[[ THE RECORDS, beginning ]]

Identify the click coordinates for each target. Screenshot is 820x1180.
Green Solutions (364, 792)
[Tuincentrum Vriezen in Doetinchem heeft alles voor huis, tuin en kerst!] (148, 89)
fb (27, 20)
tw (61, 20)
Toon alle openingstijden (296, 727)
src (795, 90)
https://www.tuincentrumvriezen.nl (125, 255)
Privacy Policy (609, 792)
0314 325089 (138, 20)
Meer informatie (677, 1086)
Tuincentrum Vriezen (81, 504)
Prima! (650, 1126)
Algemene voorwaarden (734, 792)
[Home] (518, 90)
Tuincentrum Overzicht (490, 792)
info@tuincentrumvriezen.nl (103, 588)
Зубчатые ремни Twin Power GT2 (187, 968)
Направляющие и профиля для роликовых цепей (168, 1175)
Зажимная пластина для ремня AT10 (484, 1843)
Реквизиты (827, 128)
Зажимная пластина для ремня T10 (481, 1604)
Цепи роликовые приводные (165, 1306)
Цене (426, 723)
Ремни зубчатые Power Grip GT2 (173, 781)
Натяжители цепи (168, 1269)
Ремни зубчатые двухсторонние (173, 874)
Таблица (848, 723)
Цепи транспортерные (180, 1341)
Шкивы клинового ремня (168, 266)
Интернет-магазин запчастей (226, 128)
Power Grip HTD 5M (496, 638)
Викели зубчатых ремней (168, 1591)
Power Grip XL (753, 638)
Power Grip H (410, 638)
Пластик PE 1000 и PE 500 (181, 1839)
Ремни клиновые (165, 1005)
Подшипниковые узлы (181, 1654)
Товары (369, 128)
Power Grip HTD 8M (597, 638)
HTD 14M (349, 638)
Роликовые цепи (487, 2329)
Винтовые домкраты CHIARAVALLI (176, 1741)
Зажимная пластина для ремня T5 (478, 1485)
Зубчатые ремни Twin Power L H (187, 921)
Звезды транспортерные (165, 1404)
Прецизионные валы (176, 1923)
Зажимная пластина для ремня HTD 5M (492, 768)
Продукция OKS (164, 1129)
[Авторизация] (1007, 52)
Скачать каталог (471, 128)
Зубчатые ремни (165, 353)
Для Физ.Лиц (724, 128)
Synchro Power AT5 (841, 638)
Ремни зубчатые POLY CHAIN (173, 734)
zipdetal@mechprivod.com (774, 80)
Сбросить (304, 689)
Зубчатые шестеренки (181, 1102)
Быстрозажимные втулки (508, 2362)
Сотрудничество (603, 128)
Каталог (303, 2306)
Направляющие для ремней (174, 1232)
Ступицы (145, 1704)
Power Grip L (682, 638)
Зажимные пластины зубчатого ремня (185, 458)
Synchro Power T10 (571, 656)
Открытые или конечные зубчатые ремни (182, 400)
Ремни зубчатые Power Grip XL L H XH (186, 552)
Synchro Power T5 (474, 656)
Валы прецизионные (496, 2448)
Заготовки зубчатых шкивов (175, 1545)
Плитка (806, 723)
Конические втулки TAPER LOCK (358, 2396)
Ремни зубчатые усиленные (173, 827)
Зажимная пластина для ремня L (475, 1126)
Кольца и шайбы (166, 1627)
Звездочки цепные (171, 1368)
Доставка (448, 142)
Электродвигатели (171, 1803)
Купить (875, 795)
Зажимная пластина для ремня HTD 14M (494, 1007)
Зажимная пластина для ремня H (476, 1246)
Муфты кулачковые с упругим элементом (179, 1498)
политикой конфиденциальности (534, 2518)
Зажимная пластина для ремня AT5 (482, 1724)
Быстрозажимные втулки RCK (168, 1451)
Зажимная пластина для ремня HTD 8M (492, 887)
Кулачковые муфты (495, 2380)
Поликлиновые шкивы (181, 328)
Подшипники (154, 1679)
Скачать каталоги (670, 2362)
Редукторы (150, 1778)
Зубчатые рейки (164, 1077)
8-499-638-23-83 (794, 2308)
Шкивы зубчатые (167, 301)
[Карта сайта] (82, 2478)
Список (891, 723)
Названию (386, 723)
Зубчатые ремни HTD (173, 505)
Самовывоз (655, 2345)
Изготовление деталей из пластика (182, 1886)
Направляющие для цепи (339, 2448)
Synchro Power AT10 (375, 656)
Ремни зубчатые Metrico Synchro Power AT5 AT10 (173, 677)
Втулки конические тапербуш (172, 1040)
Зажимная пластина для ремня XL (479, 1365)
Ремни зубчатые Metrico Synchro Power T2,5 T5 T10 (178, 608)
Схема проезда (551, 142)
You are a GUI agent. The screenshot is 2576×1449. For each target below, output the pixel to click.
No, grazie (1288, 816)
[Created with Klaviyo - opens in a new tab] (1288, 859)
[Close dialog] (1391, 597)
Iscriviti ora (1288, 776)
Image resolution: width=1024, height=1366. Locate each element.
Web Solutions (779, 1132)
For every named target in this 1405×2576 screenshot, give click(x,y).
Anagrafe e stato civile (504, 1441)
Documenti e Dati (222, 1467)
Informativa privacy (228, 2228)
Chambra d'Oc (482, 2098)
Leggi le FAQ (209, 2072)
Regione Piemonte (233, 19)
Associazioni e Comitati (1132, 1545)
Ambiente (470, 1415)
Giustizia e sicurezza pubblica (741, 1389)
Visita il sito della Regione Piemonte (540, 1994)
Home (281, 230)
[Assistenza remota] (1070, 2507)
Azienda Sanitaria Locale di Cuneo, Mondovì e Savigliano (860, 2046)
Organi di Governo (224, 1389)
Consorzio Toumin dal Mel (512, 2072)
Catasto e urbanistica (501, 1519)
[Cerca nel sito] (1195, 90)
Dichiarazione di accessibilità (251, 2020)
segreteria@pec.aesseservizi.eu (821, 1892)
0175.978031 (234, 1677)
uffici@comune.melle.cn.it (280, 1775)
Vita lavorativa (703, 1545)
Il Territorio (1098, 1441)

[[ THE RECORDS, end ]]

## TASK GOAL
From the records above, copy only the lines starting with the line that holds "политикой конфиденциальности (534, 2518)" and going on through the line that holds "[Карта сайта] (82, 2478)", exactly as written.

## RESULT BELOW
политикой конфиденциальности (534, 2518)
Зажимная пластина для ремня AT5 (482, 1724)
Быстрозажимные втулки RCK (168, 1451)
Зажимная пластина для ремня HTD 8M (492, 887)
Кулачковые муфты (495, 2380)
Поликлиновые шкивы (181, 328)
Подшипники (154, 1679)
Скачать каталоги (670, 2362)
Редукторы (150, 1778)
Зубчатые рейки (164, 1077)
8-499-638-23-83 (794, 2308)
Шкивы зубчатые (167, 301)
[Карта сайта] (82, 2478)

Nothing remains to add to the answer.